EXERCISE TASK — Reproduce every one of the following entries verbatim, keeping each line as it stands.

━━ DATA SHOWN ━━

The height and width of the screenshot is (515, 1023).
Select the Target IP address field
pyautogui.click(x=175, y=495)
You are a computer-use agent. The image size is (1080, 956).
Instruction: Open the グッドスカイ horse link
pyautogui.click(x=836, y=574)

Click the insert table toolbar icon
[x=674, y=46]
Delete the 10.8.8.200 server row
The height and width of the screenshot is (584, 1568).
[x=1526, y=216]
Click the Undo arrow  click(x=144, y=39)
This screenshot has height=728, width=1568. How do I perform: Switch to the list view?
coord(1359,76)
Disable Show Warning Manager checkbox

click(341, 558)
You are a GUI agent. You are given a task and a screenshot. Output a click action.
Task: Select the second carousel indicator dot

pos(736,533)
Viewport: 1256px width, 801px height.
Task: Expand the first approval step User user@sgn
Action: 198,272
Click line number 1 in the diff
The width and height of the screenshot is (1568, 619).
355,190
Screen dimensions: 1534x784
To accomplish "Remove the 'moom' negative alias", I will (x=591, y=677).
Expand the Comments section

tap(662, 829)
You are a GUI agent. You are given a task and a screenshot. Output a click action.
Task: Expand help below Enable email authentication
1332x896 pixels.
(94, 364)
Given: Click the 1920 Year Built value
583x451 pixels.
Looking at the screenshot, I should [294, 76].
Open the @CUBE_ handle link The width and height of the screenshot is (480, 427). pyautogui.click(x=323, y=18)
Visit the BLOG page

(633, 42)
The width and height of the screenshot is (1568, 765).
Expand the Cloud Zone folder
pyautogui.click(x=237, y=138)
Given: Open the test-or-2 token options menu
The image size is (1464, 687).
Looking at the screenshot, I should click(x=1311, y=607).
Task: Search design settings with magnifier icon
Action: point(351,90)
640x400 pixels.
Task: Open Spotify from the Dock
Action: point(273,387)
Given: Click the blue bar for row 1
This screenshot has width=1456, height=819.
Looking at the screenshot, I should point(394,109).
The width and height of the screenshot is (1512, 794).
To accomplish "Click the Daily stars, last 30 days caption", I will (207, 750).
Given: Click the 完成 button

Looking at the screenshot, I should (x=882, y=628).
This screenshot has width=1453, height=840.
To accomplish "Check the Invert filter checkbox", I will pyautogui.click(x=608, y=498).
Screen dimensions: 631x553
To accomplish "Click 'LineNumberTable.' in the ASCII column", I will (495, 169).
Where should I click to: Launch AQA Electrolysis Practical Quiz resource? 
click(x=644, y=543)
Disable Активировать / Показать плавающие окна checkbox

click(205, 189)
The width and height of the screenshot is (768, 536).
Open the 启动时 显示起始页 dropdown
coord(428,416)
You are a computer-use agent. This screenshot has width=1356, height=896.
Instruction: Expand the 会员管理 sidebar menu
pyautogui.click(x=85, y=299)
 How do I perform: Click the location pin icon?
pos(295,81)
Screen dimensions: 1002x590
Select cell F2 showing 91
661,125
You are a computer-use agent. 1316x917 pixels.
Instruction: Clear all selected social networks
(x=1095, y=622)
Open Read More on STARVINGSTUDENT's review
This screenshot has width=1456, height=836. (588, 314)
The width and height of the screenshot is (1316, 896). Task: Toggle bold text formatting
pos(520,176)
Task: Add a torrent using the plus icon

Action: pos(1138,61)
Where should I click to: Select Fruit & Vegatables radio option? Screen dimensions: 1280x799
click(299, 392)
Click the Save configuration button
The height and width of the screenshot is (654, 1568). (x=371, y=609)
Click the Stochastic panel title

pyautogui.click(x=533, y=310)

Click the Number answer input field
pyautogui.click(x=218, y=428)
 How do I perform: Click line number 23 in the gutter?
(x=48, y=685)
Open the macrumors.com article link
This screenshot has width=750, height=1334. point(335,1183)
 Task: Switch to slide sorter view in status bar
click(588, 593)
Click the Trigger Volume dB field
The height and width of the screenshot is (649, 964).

━━━

EXERCISE RESPONSE —
The height and width of the screenshot is (515, 1023).
Select the Target IP address field
pyautogui.click(x=175, y=495)
You are a computer-use agent. The image size is (1080, 956).
Instruction: Open the グッドスカイ horse link
pyautogui.click(x=836, y=574)

Click the insert table toolbar icon
[x=674, y=46]
Delete the 10.8.8.200 server row
The height and width of the screenshot is (584, 1568).
[x=1526, y=216]
Click the Undo arrow  click(x=144, y=39)
This screenshot has height=728, width=1568. How do I perform: Switch to the list view?
coord(1359,76)
Disable Show Warning Manager checkbox

click(341, 558)
You are a GUI agent. You are given a task and a screenshot. Output a click action.
Task: Select the second carousel indicator dot

pos(736,533)
Viewport: 1256px width, 801px height.
Task: Expand the first approval step User user@sgn
Action: 198,272
Click line number 1 in the diff
The width and height of the screenshot is (1568, 619).
355,190
Screen dimensions: 1534x784
To accomplish "Remove the 'moom' negative alias", I will (x=591, y=677).
Expand the Comments section

tap(662, 829)
You are a GUI agent. You are given a task and a screenshot. Output a click action.
Task: Expand help below Enable email authentication
1332x896 pixels.
(94, 364)
Given: Click the 1920 Year Built value
583x451 pixels.
Looking at the screenshot, I should [294, 76].
Open the @CUBE_ handle link The width and height of the screenshot is (480, 427). pyautogui.click(x=323, y=18)
Visit the BLOG page

(633, 42)
The width and height of the screenshot is (1568, 765).
Expand the Cloud Zone folder
pyautogui.click(x=237, y=138)
Given: Open the test-or-2 token options menu
The image size is (1464, 687).
Looking at the screenshot, I should click(x=1311, y=607).
Task: Search design settings with magnifier icon
Action: point(351,90)
640x400 pixels.
Task: Open Spotify from the Dock
Action: point(273,387)
Given: Click the blue bar for row 1
This screenshot has width=1456, height=819.
Looking at the screenshot, I should point(394,109).
The width and height of the screenshot is (1512, 794).
To accomplish "Click the Daily stars, last 30 days caption", I will (207, 750).
Given: Click the 完成 button

Looking at the screenshot, I should (x=882, y=628).
This screenshot has width=1453, height=840.
To accomplish "Check the Invert filter checkbox", I will pyautogui.click(x=608, y=498).
Screen dimensions: 631x553
To accomplish "Click 'LineNumberTable.' in the ASCII column", I will (495, 169).
Where should I click to: Launch AQA Electrolysis Practical Quiz resource? 
click(x=644, y=543)
Disable Активировать / Показать плавающие окна checkbox

click(205, 189)
The width and height of the screenshot is (768, 536).
Open the 启动时 显示起始页 dropdown
coord(428,416)
You are a computer-use agent. This screenshot has width=1356, height=896.
Instruction: Expand the 会员管理 sidebar menu
pyautogui.click(x=85, y=299)
 How do I perform: Click the location pin icon?
pos(295,81)
Screen dimensions: 1002x590
Select cell F2 showing 91
661,125
You are a computer-use agent. 1316x917 pixels.
Instruction: Clear all selected social networks
(x=1095, y=622)
Open Read More on STARVINGSTUDENT's review
This screenshot has width=1456, height=836. (588, 314)
The width and height of the screenshot is (1316, 896). Task: Toggle bold text formatting
pos(520,176)
Task: Add a torrent using the plus icon

Action: pos(1138,61)
Where should I click to: Select Fruit & Vegatables radio option? Screen dimensions: 1280x799
click(299, 392)
Click the Save configuration button
The height and width of the screenshot is (654, 1568). (x=371, y=609)
Click the Stochastic panel title

pyautogui.click(x=533, y=310)

Click the Number answer input field
pyautogui.click(x=218, y=428)
 How do I perform: Click line number 23 in the gutter?
(x=48, y=685)
Open the macrumors.com article link
This screenshot has width=750, height=1334. point(335,1183)
 Task: Switch to slide sorter view in status bar
click(588, 593)
Click the Trigger Volume dB field
The height and width of the screenshot is (649, 964).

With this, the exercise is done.